Task statement:
Apart from any images, the entries are to be output exactly.

Data to process:
[Start of Attachment]
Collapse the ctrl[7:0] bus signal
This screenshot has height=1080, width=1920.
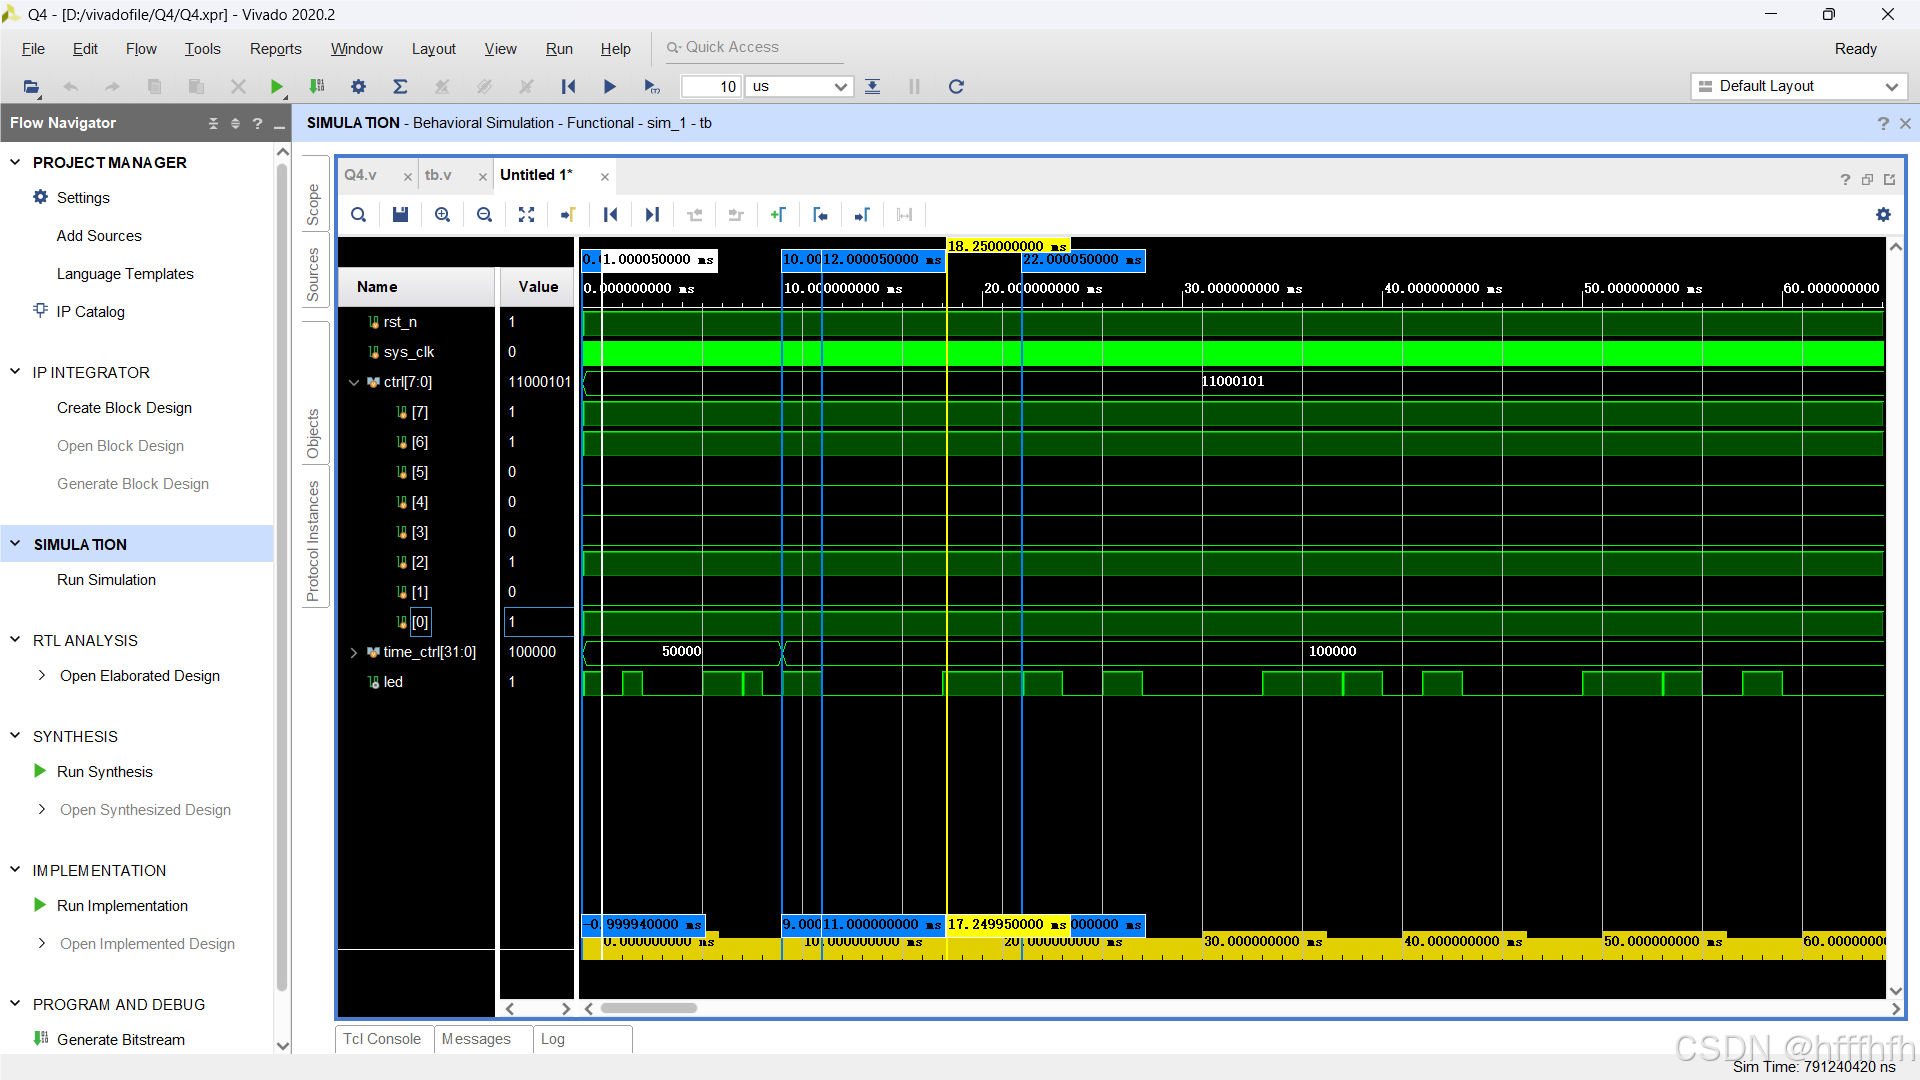pyautogui.click(x=354, y=382)
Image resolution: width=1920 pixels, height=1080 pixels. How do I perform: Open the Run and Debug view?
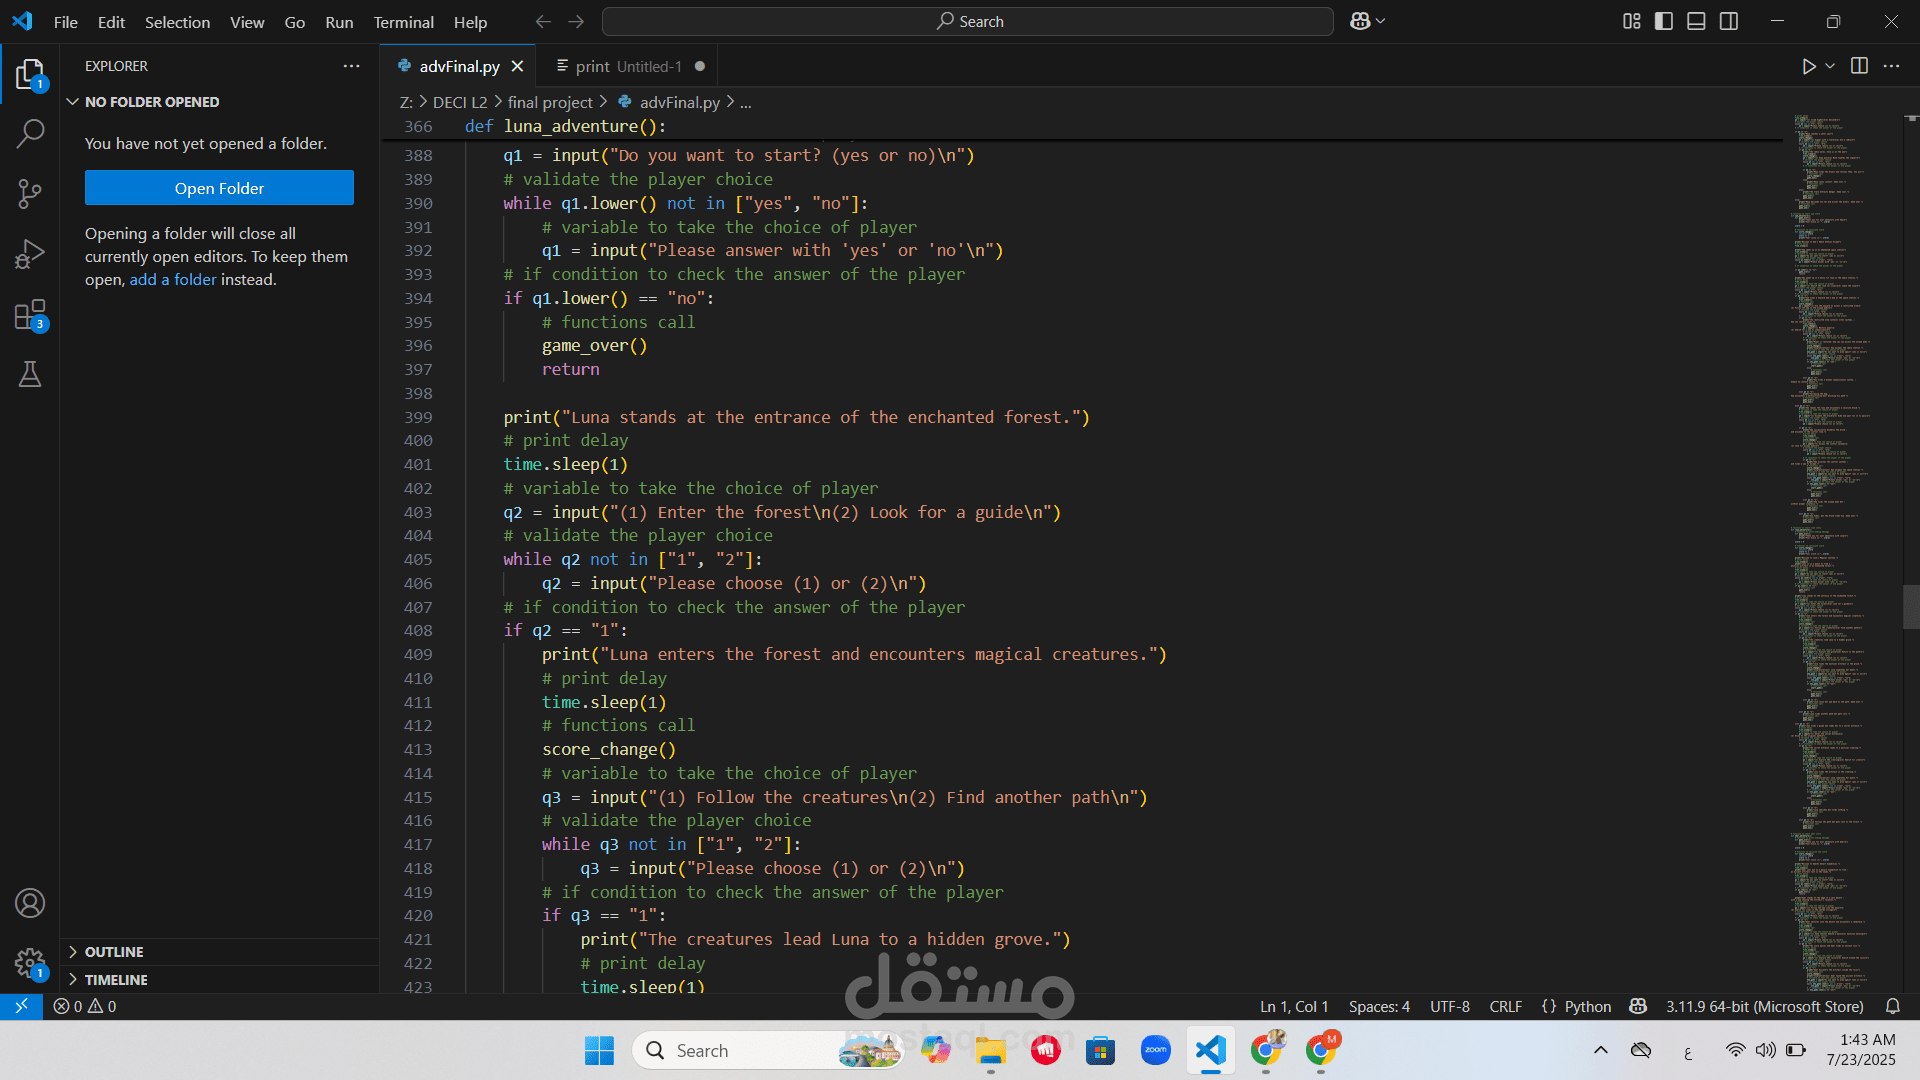tap(30, 254)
[End of Attachment]
Answer box:
Collapse the ctrl[7:0] bus signal
This screenshot has height=1080, width=1920.
pyautogui.click(x=354, y=382)
Image resolution: width=1920 pixels, height=1080 pixels. How do I perform: Open the Run and Debug view?
tap(30, 254)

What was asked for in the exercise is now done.